Insights come from both extremes, but too many marketing people look only at Mr. & Mrs. Average. “Talking to extreme users can be fascinating. For a leading sneaker manufacturer, the extreme positive users were shoe fetishists. We also got insights from people who hate sneakers and would never wear them. For a gym, Curves focused on extreme non-users.”

Ideation

Vengurlekar suggests generating instant prototypes to expand your thinking.

Sinus surgeons wanted to improve on the drills they were using. “The previous product was pencil-like; it was very difficult to control, and that’s not what you want when you’re drilling someone’s nasal cavity. One of our designers came back with a highlighter, a film canister, and a clothespin, taped it together [in the shape of a gun], and said, ‘do you mean something like this?’ It allowed us to get immediate feedback.

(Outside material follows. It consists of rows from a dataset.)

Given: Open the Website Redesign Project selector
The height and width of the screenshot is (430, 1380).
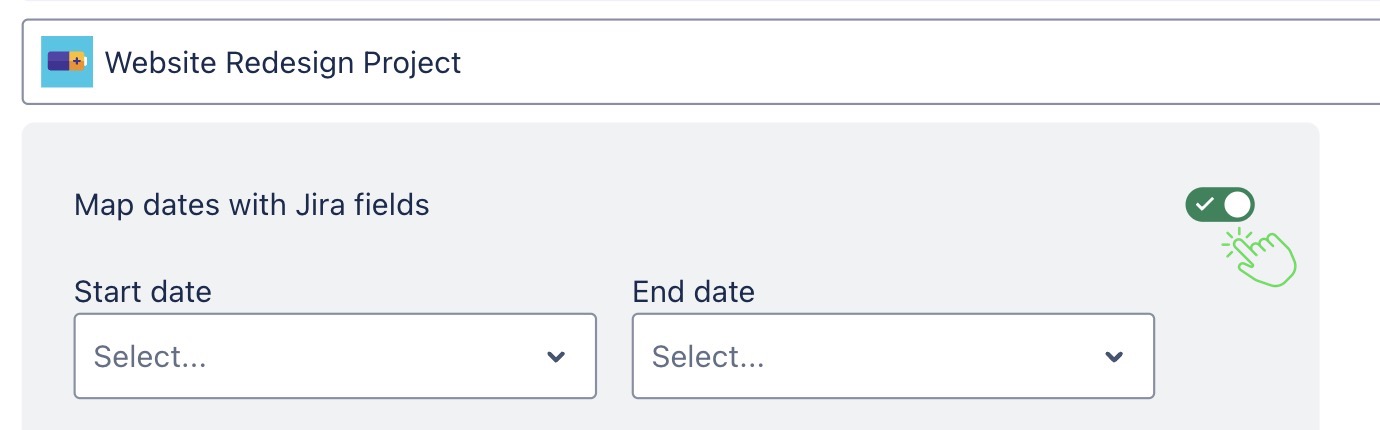Looking at the screenshot, I should 700,62.
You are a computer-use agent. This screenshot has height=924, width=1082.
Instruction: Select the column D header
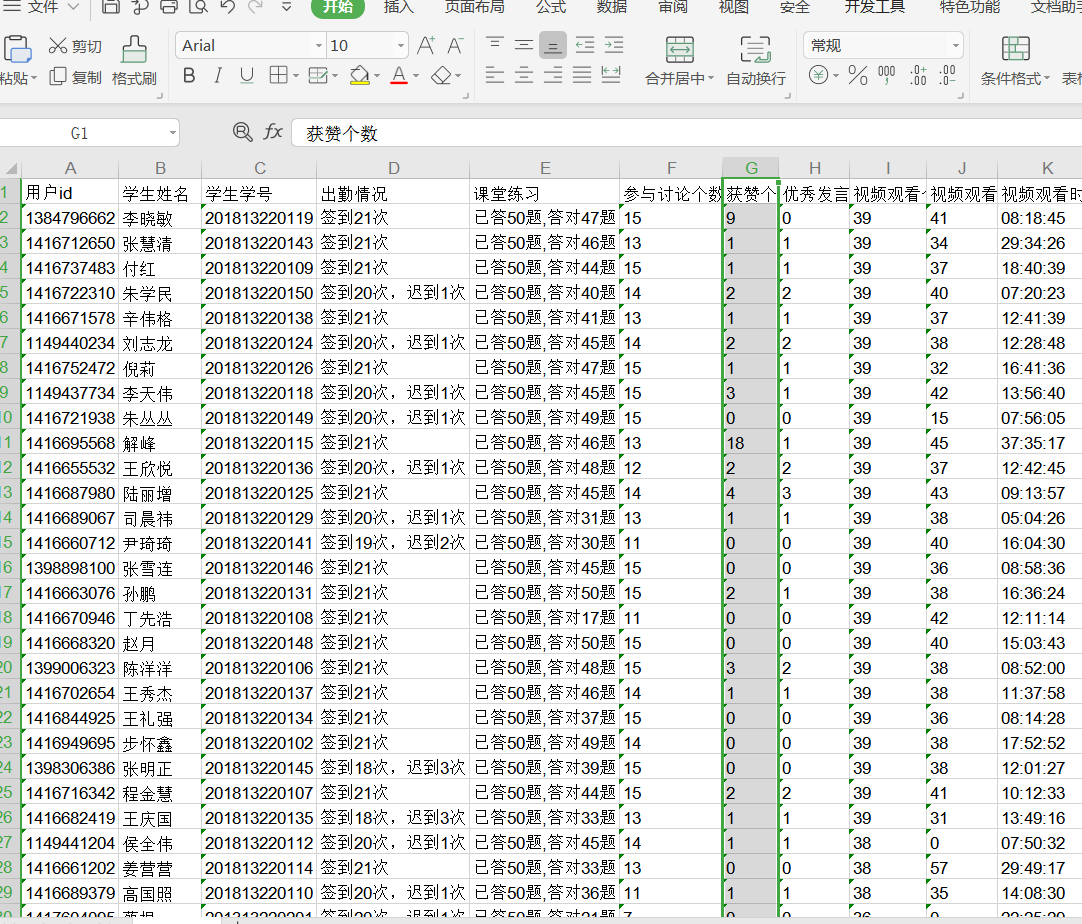(393, 168)
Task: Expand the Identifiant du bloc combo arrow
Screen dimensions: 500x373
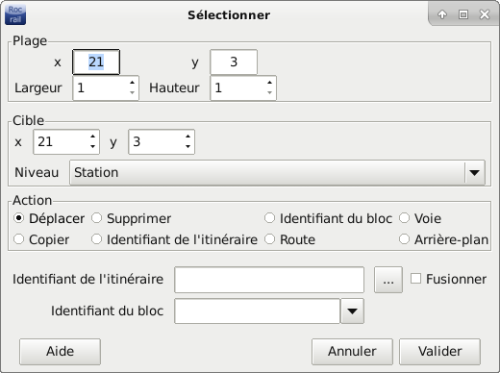Action: tap(352, 311)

“New ideas are fragile. You don’t know which will survive. Go through hundreds of iterations of [quick and inexpensive] prototypes; little bits of each prototype survive into the product. From each one you learn something new. Procter & Gamble has multiple formal steps to validate a product, but they’re still willing to roll up their sleeves and get on the floor with us.

“Have prototype-driven specs, not spec-driven prototypes. You’ll know when you get this right, when you’ve gained empathy, and you’re ready for specs, and you’re terrified.

McDonald’s prototypes new drive-in experiences by modeling it on a table with simple toy tools. “It’s very cheap, you can come up with hundreds of ideas, and people can give feedback without getting caught up in ego. You build something and think around it.”

Vengurlekar had a few questions to ask FBC members:

  1. What could you prototype in one day that would give meaning to your stakeholders? In one week? One month?
  2. What is the meaning that your stakeholders get? What tangible prototype would create that?
  3. How will you find out what gives meaning?

Implementation

“You’re creating a story through your campaign for your clients. If you can’t tell a new story about your prototype, maybe you haven’t really come up with anything new. It’s very easy to seduce yourself that you’ve come up with something innovative because you’ve extended the reach” of your existing machine or process. Stories allow stakeholders to use Design Thinking instead of specs.

“Apple understands how to talk to people about computers; Sony completely forgot, and now iPod has 75% market share,” dethroning Sony Walkman’s decades of portable music dominance.

“You can show the right story to your channel managers and they’ll get it, and use Design Thinking to come up with some innovative stuff.”

A closing thought: “Does your workspace encourage inspiration? Cubicles don’t. My office, with white boards, does. Who do you pull into your company to inspire?”